“Small, Beautifully Moving Parts” is an independent film by New York filmmakers Annie J. Howell and Lisa Robinson. The film screened at the 2012 Phoenix Film Festival back in April and has continued a successful film festival run, garnering accolades and awards ranging from Best Actress (Anna Margaret Hollyman) at the Fargo Film Festival and Audience Choice Award for Best American Independent at the River Run International Film Festival in Winston-Salem, N.C. “Small, Beautifully Moving Parts” follows the cross-country adventure of Sarah Sparks (Anna Margaret Hollyman). Sarah is a technophile that coo’s and ga-ga’s over electronic gadgets and circuits. When she becomes pregnant, her uncertainties about motherhood trigger an impulsive road trip to the source of her anxiety: her long estranged mother living far away and ‘off-thegrid,’ in a new-age cult in Queen Creek, Arizona. SBMP was one of the first films to sell out at the Phoenix Film Festival, so it certainly piqued my curiosity. Because I find cinematic depictions of pregnancy and childbirth to be both vile and repulsive, I forced myself to watch this film.

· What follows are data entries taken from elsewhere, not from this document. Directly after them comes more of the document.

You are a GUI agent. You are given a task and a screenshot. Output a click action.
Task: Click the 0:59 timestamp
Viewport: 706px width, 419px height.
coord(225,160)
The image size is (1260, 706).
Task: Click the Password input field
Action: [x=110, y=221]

Sarah is completely under-whelmed by the thought of being a mother. Electronics and gadgets give her all the matronly satisfaction she needs. She can nurture them and make them better all of the time. The child growing inside her will soon disconnect from the motherboard and operate independently of the mainframe. This is a contingency Sarah is not prepared for, so she travels to Los Angeles looking for advice from her soccer mom sister Emily (Sarah Rafferty). Surrounded by screaming, wetting, barfing and conniving children at a baby shower in Sarah’s honor, Sarah is not fooled for a second by the beleaguered mothers and defeated fathers who try to tell her how wonderful her life is about to become. She bolts from her sister’s house, rents a van and drives to her father’s home in Nevada. On the way, she visits her boyfriend’s sister Towie (Susan Kelechi Watson) who helps her look at her new experience from a funny, electroevolutional aspect. After Sarah locates her father Henry (Richard Hoag), he bluntly informs her that he isn’t really one to give advice on child-rearing, deferring all matronly inquiries to Sarah’s mother, who has been incommunicado; contacting Sarah’s father only once (via FAX machine) since abandoning Sarah and her sister many years ago. As Sarah travels through Arizona to locate her mother, she stops at the Grand Canyon and interviews several strangers, inquiring on how they would define motherhood and what it means to be a family. The candid, mildly Cinéma vérité responses reveal an honest contrast to motherhood and raising a child or a family: defeated optimism punctuated by placated joy. When Sarah finally does locate her mother Marjorie (Mary Beth Peil), their reunion is far from even being considered ‘bittersweet.’ Her mother only grudgingly acknowledges her daughter and pathetically tries to take credit for what her daughter has accomplished in her life. Their encounter is awkward, at best, and almost expected, at worst. Sarah departs from her mother with an empty sense of fulfillment.

I spoke with director Howell and her mother after the screening and she gave me every assurance that her film was not based on her own life experience (her mom was very nice and supportive by the way). Howell and Robinson’s film was a very honest and realistic take on motherhood in the modern, technological age. An age of text over touch, update over relate and friending over friendship. SBMP is both a bold departure and entertaining ‘road’ film, presenting in contrast what children are for many women; this is not the happy, revolving, resolving culmination of womanhood and demystifies the notion of every woman’s inherent desire to be a mother. SBMP presents the so-called ‘maternal instinct’ as more of an operating system: sometimes, you have to format the hard drive with your own OS, not necessarily the one handed down from generation to generation. From the beginning of the film, Howell and Robinson smartly and sincerely establish that this will not be a celebration of gestation, or a lighthearted take on the wacky and whimsical distraction we call pregnancy. I am glad I managed to overcome my own personal abhorrence of the topic, as SBMP honestly portrays the enormous emotional divide that sometimes exists between being a mother and motherhood. “Small, Beautifully Moving Parts” takes what could be the simple subject of maternal apprehension, and presents it in a very appealing, expertly crafted film. A nod to the moms and an enjoyably personal, perspicuous look at motherhood.

Final Take – Beautifully Moving.

  • 'Small, Beautifully Moving Parts' (2012)

Summary

Sarah Sparks (Anna Margaret Hollyman) heads to Arizona, looking for her mother and preparing for motherhood.